The cafeteria smelled of roasted beans and burnt sugar. A warm, noisy place, the perfect antidote to the cold solitude of the aquarium. Magi had taken a table by the window, pretending to read an art book May had provided as a prop. Every time the door chime rang, her heart clenched.
When Julia entered, Magi recognized her instantly. She was even smaller in person, petite, almost ethereal, shrunken inside a large, baggy sweater. The fabric of the garment, a thick gray wool knit, hung shapelessly, concealing the curve of her shoulders and the contour of a fragile, thin torso. Her jet-black hair was cut in an uneven style that framed a pale, angular face. Her hands, with closely cropped nails, tightly gripped the strap of a worn canvas bag. Her eyes, surrounded by dark circles, scanned the room with a mix of hope and fear. When her gaze met Magi’s, Magi smiled—a small, understanding smile she had practiced in the mirror. Julia approached hesitantly.
"Magi?" she asked, her voice a silk thread.
"Yes. Julia, right? Please, sit down. Coffee?" Magi offered, gesturing to the chair opposite her. Her tone was warm, peer-to-peer, not recruiter-to-prey.
"Yes, thank you..." Julia murmured, dropping her heavy canvas backpack.
Magi signaled the waiter.
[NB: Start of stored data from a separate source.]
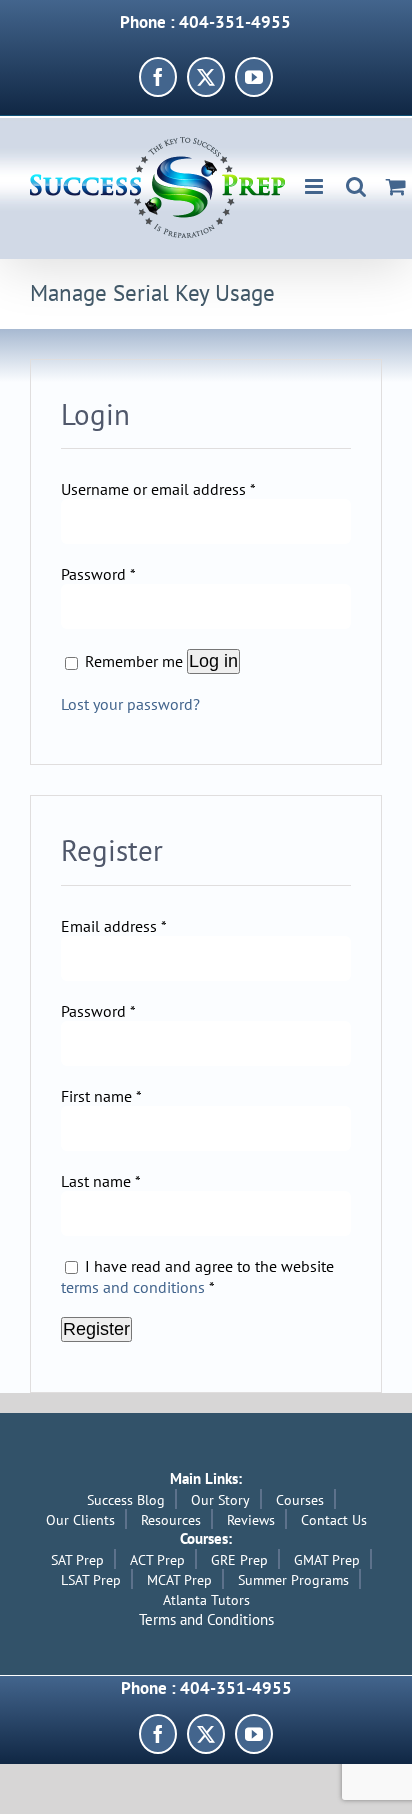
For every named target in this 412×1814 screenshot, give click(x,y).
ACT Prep (157, 1560)
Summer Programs (293, 1580)
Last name (101, 1181)
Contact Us (334, 1520)
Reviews (251, 1520)
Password (98, 574)
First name (101, 1096)
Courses (300, 1500)
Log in (213, 661)
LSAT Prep (91, 1580)
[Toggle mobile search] (356, 186)
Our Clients (80, 1520)
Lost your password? (130, 704)
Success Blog (126, 1500)
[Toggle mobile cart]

She ordered two coffees. She allowed an awkward silence to settle for a moment, letting Julia feel observed, a little exposed, before breaking it.
"Your professor, Mr. Arditi, told me about you," Magi began, playing with her cup. "He said you had a raw talent... and that you were trapped."
Julia lowered her gaze, blushing. "I can't pay for materials. Or the semester. Everything is... so expensive."
"I know," Magi said, her voice weighted with empathy that wasn't entirely feigned. "This art world... it demands everything from you and gives you scraps in return. It asks you to bleed for your art, but scoffs if you show the wound."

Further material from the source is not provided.